[DOCUMENT SEGMENT]

So, why am I working out so much (or so hard)? I get this question a lot. Often times it really means different things. Sometimes it is literal because the person asking it doesn't know I play basketball and wonders what I'm training for. Sometimes it's more philosophical because they know I have a goal or two but they wonder why I have those goals. Sometimes it's something in between, I think. And sometimes the question comes with an incredulous tone...like "why would anyone want to do that?!?" That's the one I least understand because that one has some strange caring undertone. Like I'm crazy and they are concerned for me, which I find odd. There are plenty of people out there who are truly obsessed with training, and believe me, I'm not even near THAT scale.
At any rate, I do have some real goals. First, well, I want to live longer and be more healthy. Strength training alone won't do that. Second, I love playing basketball and want to remain good at it (and even continue to improve) for quite some time. Third, I want to be a much better mountain biker (I want to ride for longer periods, I want to conquer bigger hills and obstacles, and I want to enjoy killer days that much more by being ready for them). Last, I want to try to see if I can do triathlons.
Whoa, what? Triathlons? Those are a big deal. What's up with that? Well, I've done a couple now that were "adventure" triathlons, which meant they were kayak paddling, mountain biking, and trail running. Unfortunately, those are hard to find. What there are a good many of, however, is XTERRA triathlons, which are open water swimming, mountain biking, and trail running. I used to run cross country and track in high school, though for a time I was a self proclaimed "hater" of running. Probably because at some point (ie. most of my life) I was really bad at it.
The bigger problem, though, is that swimming thing. Now, don't get me wrong, I can swim. I have no problems jumping in a big bad lake from my boat and swimming around after my kids. But I've never done any kind of endurance swimming, and the few times I've tried to do it, I've failed miserably. And I'd say at some point I considered myself a "swimming hater", too.
So what the heck am I doing considering triathlons if I "hate" 2/3 of the sports? Well, that's just it. I don't really hate them. In fact, I'm finally starting to enjoy running some. Probably because it doesn't make me feel like I want to vomit and/or shoot myself for 95% of the time I'm doing it. I think I would hate it if I were trying to do it all on the road, but since I can do most of it on trail, well, I like it more. My mind stays engaged the entire time and can't wander to thoughts of being bored or how much something "hurts" or whatever. You have to watch out so you don't trip or break your ankle or whatever. There are surface changes to contend with, slippery roots, and the occasional snake who doesn't appreciate being awakened from his nap.

[SUPPLIED DATA]

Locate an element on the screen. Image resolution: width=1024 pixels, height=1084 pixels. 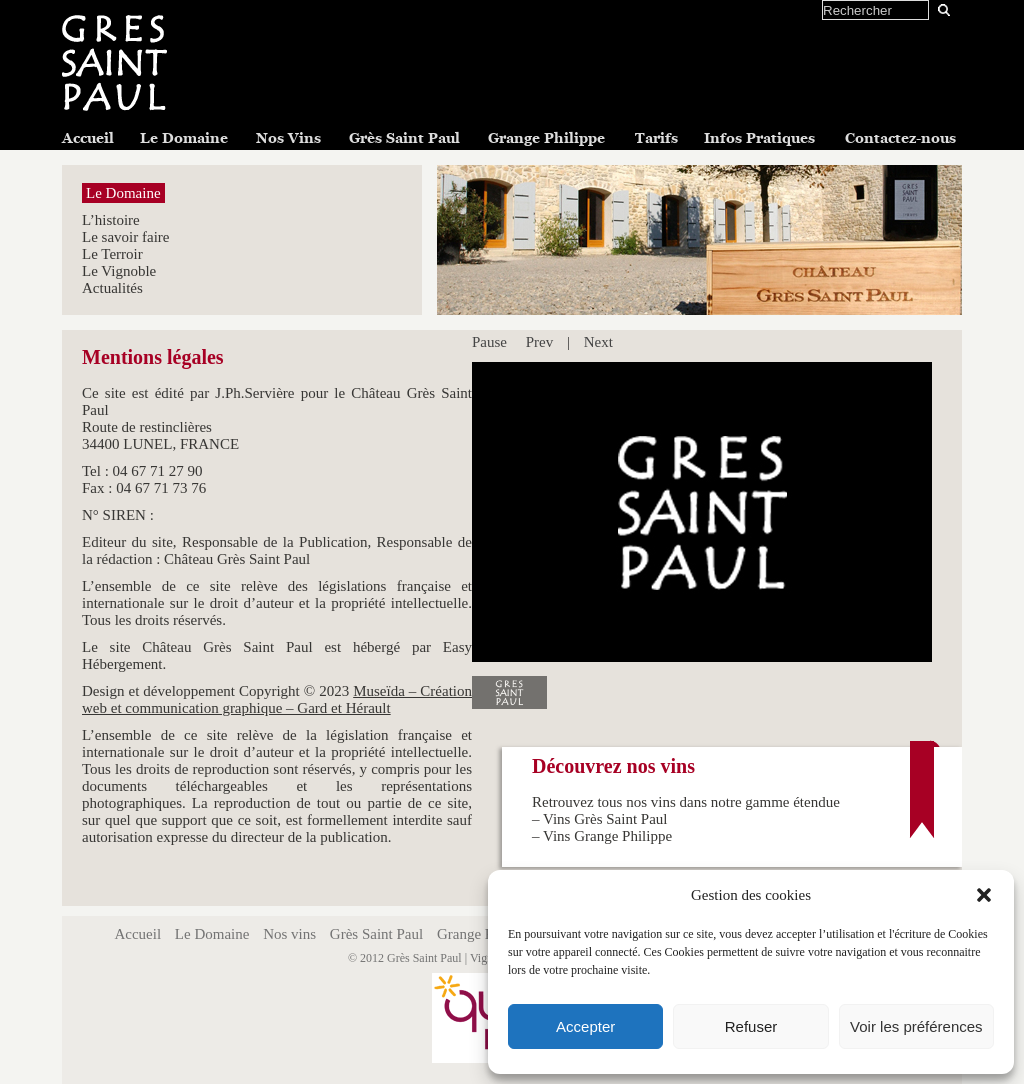
Grange Philippe is located at coordinates (546, 138).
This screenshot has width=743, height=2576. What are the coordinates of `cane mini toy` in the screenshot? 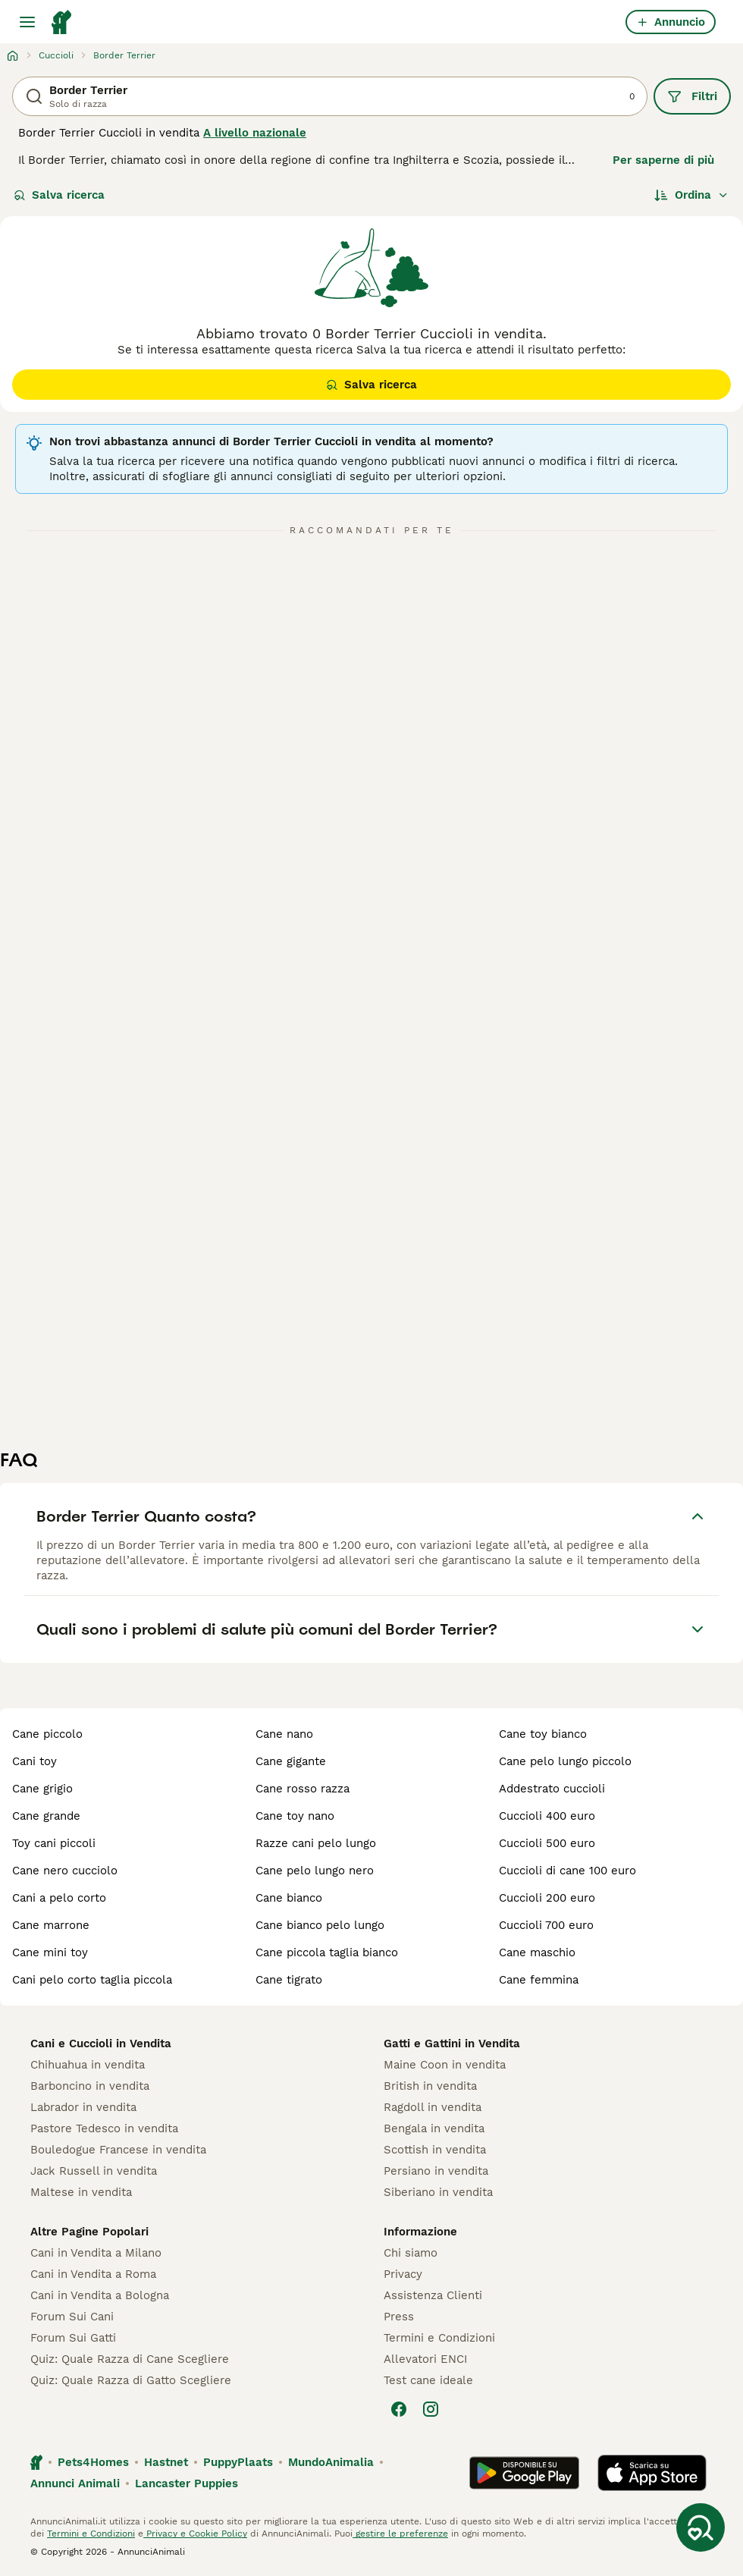 It's located at (50, 1952).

[WRITTEN INSTRUCTION]
Please return the passage of the post about training and triathlons between "So, why am I" and "near THAT scale.", inclusive, copied word for word.

[WORKED ANSWER]
So, why am I working out so much (or so hard)? I get this question a lot. Often times it really means different things. Sometimes it is literal because the person asking it doesn't know I play basketball and wonders what I'm training for. Sometimes it's more philosophical because they know I have a goal or two but they wonder why I have those goals. Sometimes it's something in between, I think. And sometimes the question comes with an incredulous tone...like "why would anyone want to do that?!?" That's the one I least understand because that one has some strange caring undertone. Like I'm crazy and they are concerned for me, which I find odd. There are plenty of people out there who are truly obsessed with training, and believe me, I'm not even near THAT scale.